More importantly, learning how to trust that Mommy will always be there to meet her needs and take care of her. 

It is okay to snuggle with a sleeping baby because she NEEDS to hear my heartbeat and smell my scent to help her sleep - after all, she will only need this kind of comfort for a short span of her life. 

It is even okay that my big girls are spending more time learning how to entertain themselves, get along, and learn the responsibility of being Mommy's big helper because the baby NEEDS Mommy in ways they don't anymore. 

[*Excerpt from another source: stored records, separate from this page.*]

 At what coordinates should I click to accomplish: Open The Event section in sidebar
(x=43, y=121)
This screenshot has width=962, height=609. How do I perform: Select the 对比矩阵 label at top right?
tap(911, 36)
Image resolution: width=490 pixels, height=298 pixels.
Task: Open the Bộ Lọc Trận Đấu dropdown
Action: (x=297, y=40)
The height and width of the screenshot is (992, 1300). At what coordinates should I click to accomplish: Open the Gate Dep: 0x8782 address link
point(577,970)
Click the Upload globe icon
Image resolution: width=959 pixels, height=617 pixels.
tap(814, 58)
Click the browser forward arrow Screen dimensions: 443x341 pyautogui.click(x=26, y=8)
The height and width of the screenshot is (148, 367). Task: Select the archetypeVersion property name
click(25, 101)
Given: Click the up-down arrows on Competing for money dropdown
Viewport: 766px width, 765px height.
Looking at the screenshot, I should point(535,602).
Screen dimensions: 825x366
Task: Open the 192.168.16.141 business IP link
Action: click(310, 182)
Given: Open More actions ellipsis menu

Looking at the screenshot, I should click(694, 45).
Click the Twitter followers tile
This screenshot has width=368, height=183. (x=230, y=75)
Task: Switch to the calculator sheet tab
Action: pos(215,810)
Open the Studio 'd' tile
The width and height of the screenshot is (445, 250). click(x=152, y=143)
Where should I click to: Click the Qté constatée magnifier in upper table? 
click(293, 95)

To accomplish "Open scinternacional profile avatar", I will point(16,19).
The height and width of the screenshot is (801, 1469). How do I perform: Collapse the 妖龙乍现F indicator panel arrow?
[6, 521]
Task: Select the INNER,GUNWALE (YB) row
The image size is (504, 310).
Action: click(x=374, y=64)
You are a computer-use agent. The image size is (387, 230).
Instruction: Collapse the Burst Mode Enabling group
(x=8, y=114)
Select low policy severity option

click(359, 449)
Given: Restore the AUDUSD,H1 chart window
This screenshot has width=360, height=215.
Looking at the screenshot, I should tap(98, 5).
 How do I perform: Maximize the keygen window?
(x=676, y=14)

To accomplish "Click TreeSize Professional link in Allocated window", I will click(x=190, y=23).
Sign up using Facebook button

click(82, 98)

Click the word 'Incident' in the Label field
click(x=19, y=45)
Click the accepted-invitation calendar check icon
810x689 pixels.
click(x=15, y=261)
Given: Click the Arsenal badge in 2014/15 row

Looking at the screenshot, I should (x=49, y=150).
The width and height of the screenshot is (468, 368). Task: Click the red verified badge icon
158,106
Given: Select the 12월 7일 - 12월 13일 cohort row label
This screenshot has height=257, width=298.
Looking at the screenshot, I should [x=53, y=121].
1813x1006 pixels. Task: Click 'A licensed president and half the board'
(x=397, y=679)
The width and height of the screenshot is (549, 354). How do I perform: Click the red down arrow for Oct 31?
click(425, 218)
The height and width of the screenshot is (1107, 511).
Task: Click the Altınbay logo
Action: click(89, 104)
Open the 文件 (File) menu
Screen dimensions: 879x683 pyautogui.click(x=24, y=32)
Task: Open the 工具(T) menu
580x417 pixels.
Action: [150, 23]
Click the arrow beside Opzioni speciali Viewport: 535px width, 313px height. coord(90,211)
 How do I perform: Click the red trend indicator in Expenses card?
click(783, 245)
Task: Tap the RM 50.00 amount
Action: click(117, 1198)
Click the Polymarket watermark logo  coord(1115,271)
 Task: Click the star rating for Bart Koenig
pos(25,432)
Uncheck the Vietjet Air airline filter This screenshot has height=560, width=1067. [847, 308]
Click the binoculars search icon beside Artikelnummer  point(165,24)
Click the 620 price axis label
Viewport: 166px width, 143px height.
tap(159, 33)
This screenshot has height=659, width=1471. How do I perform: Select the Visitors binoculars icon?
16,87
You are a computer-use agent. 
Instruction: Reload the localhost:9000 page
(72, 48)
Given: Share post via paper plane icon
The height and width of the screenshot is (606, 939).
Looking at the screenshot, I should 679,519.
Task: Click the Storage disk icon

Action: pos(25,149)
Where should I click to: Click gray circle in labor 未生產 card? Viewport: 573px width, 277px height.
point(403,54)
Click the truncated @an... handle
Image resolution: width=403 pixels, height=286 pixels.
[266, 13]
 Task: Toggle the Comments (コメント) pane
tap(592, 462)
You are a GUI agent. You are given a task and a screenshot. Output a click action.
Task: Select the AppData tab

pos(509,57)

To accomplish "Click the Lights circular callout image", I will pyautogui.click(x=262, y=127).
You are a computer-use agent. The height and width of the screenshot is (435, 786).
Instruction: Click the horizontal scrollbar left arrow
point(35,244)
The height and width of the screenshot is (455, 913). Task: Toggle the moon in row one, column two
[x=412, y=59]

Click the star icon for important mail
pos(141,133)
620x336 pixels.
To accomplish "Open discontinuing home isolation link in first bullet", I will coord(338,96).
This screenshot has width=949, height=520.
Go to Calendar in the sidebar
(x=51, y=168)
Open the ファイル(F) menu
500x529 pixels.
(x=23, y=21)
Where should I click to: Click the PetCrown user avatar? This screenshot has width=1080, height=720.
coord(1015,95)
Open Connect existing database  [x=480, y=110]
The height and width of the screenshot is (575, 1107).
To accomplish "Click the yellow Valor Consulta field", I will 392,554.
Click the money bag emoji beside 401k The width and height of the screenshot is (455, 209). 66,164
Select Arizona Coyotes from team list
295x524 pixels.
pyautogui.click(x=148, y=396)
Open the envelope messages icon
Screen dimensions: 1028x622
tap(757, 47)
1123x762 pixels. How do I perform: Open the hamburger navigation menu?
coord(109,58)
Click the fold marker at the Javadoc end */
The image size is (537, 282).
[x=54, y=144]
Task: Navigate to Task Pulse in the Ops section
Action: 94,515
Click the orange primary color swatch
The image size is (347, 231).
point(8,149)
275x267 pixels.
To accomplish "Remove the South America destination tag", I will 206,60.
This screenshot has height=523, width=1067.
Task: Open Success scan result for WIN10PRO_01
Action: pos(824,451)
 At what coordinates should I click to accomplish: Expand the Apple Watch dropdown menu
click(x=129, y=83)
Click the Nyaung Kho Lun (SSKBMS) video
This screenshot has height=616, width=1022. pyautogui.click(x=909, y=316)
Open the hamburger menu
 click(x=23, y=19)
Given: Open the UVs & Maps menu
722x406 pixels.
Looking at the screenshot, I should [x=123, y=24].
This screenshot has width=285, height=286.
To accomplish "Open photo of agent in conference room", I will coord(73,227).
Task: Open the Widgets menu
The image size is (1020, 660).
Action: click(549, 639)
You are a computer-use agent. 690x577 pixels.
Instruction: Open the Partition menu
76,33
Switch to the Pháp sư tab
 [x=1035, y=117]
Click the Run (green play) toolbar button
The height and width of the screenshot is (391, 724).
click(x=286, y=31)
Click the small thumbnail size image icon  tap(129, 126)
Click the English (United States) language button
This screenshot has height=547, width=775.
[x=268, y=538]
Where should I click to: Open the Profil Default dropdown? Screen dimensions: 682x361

When they were each babies, I sat with them, held them, snuggled their sleeping bodies, and allowed my world to revolve around each of them while they were helpless babes in need of their mommy. Now a new babe has joined our family in need of her mommy in the same exact ways. And for the time being, we do whatever we need to do to meet the needs that need to be met, and survive this season with love, joy, peace, patience, kindness, goodness, faithfulness, gentleness, and even self-control.

I must make a confession. My days have not been filled with all those virtues. I have been hard on myself for not being able to fit into my pre-pregnancy clothes comfortably yet. I have been hard on myself for not being on routine yet. I have been impatient with my loved ones. I have been hard on myself for not keeping my house clean. I have even been hard on myself for stressing over these things and being impatient with myself. Don't you love that? 
Being impatient with myself for not being patient with myself. 

I think I just need to give myself grace all around.

"Each time he said, 'My grace is all you need. 
My power works best in weakness.'
So now I am glad to boast about my weaknesses, 
so that the power of Christ can work through me."